**Your task**
However many lines the data holds, transcribe them all exactly.

**Dataset excerpts**
+++

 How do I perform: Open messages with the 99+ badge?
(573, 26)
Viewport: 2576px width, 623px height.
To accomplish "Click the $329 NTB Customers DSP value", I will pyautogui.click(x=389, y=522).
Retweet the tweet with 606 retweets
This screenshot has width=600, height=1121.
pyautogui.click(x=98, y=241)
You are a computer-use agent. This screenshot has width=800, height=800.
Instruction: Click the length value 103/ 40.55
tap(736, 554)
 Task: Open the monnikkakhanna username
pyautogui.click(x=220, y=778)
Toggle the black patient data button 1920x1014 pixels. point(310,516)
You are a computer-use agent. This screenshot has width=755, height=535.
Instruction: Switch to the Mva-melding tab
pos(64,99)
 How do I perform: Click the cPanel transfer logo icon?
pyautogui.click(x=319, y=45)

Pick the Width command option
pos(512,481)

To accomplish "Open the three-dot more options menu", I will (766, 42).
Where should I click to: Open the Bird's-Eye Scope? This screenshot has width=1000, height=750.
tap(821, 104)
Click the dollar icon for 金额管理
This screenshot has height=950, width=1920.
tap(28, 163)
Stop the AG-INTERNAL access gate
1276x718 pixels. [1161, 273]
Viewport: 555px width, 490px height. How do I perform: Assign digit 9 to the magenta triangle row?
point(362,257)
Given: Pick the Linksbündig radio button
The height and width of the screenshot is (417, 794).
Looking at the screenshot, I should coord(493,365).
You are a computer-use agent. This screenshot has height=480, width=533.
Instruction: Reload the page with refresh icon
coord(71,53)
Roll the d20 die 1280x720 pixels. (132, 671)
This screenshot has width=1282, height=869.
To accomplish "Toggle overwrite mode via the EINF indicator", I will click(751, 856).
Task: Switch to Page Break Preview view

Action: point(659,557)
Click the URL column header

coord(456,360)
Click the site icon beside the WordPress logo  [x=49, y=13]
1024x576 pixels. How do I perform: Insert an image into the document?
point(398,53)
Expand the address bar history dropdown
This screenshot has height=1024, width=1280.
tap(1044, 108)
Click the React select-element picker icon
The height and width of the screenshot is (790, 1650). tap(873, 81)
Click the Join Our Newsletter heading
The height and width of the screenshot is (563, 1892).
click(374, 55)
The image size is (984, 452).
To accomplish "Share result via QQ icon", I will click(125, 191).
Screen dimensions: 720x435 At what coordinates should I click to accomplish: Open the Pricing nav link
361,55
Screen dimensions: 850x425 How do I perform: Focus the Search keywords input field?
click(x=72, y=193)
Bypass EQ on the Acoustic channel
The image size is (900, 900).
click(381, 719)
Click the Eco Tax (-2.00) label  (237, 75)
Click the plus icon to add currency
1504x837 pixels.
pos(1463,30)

+++

**Solution**
 How do I perform: Open messages with the 99+ badge?
(573, 26)
Viewport: 2576px width, 623px height.
To accomplish "Click the $329 NTB Customers DSP value", I will pyautogui.click(x=389, y=522).
Retweet the tweet with 606 retweets
This screenshot has width=600, height=1121.
pyautogui.click(x=98, y=241)
You are a computer-use agent. This screenshot has width=800, height=800.
Instruction: Click the length value 103/ 40.55
tap(736, 554)
 Task: Open the monnikkakhanna username
pyautogui.click(x=220, y=778)
Toggle the black patient data button 1920x1014 pixels. point(310,516)
You are a computer-use agent. This screenshot has width=755, height=535.
Instruction: Switch to the Mva-melding tab
pos(64,99)
 How do I perform: Click the cPanel transfer logo icon?
pyautogui.click(x=319, y=45)

Pick the Width command option
pos(512,481)

To accomplish "Open the three-dot more options menu", I will (766, 42).
Where should I click to: Open the Bird's-Eye Scope? This screenshot has width=1000, height=750.
tap(821, 104)
Click the dollar icon for 金额管理
This screenshot has height=950, width=1920.
tap(28, 163)
Stop the AG-INTERNAL access gate
1276x718 pixels. [1161, 273]
Viewport: 555px width, 490px height. How do I perform: Assign digit 9 to the magenta triangle row?
point(362,257)
Given: Pick the Linksbündig radio button
The height and width of the screenshot is (417, 794).
Looking at the screenshot, I should coord(493,365).
You are a computer-use agent. This screenshot has height=480, width=533.
Instruction: Reload the page with refresh icon
coord(71,53)
Roll the d20 die 1280x720 pixels. (132, 671)
This screenshot has width=1282, height=869.
To accomplish "Toggle overwrite mode via the EINF indicator", I will click(751, 856).
Task: Switch to Page Break Preview view

Action: point(659,557)
Click the URL column header

coord(456,360)
Click the site icon beside the WordPress logo  [x=49, y=13]
1024x576 pixels. How do I perform: Insert an image into the document?
point(398,53)
Expand the address bar history dropdown
This screenshot has height=1024, width=1280.
tap(1044, 108)
Click the React select-element picker icon
The height and width of the screenshot is (790, 1650). tap(873, 81)
Click the Join Our Newsletter heading
The height and width of the screenshot is (563, 1892).
click(374, 55)
The image size is (984, 452).
To accomplish "Share result via QQ icon", I will click(125, 191).
Screen dimensions: 720x435 At what coordinates should I click to accomplish: Open the Pricing nav link
361,55
Screen dimensions: 850x425 How do I perform: Focus the Search keywords input field?
click(x=72, y=193)
Bypass EQ on the Acoustic channel
The image size is (900, 900).
click(381, 719)
Click the Eco Tax (-2.00) label  (237, 75)
Click the plus icon to add currency
1504x837 pixels.
pos(1463,30)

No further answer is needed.